Introducing Expander: The Fastest GKR Proof System to Date

Polyhedra Network
4 min readMay 1, 2024

TL;DR: We are excited to announce the benchmarking and open source of our zero-knowledge proof (ZKP) system, Expander, developed by Polyhedra Network. Expander can prove 4500 Keccak-f permutations per second on an Apple M3 Max Machine! This makes Expander the most efficient open-source-proof system in the industry to date. Having demonstrated its efficiency on our zkBridge, Expander will also revolutionize zkVM and zkML.
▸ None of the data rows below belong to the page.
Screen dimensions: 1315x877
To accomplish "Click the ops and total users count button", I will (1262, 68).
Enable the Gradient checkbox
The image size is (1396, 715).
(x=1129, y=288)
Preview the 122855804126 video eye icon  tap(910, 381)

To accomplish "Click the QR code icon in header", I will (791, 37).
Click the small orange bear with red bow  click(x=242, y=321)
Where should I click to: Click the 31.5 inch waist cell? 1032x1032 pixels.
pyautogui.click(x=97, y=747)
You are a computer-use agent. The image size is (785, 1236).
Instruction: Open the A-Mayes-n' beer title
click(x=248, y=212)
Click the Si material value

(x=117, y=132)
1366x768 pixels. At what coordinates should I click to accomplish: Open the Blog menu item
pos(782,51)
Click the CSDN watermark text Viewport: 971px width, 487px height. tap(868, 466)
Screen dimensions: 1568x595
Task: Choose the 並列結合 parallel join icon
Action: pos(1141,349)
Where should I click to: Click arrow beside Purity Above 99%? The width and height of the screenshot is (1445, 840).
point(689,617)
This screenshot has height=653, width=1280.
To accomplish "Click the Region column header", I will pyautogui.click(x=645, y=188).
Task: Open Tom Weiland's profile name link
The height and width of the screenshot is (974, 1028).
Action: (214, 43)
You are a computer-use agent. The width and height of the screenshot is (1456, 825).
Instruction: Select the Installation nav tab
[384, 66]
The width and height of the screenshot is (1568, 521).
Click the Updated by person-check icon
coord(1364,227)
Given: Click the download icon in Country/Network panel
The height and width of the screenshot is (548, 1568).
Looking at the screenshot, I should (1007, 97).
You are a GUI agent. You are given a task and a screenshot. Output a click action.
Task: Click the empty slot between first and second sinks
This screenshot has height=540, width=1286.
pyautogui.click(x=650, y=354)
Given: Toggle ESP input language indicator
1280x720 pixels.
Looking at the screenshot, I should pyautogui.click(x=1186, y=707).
Keccak-256 is a cryptographic hash function standardized by NIST in the secure hash algorithm 3 (SHA-3) and is the hash function used by the Ethereum blockchain. It appears everywhere in the ZK technology on the Ethereum chain, including proving the data inclusion on Ethereum in zkBridge, proving the Keccak hash function in the ECDSA signature in zkRollup, and proving the KECCAK256 instructions in zkEVM. However, it is perhaps the least ZK-friendly hash function. It takes tens of millions of gates to implement Keccak as a circuit, and the time to generate the ZK proof grows proportionally with the size of the circuit. To put things in context, the standardized SHA-256 hash function on the same input length takes around 20k gates to implement, and the ZK-friendly hash functions, such as MiMC, Poseidon, and Rescue, take only hundreds of gates, but these functions aren’t easily accessible on Ethereum. Therefore, it is a challenge to efficiently prove Keccak-256 hash functions in order to build ZK applications with native support of Ethereum.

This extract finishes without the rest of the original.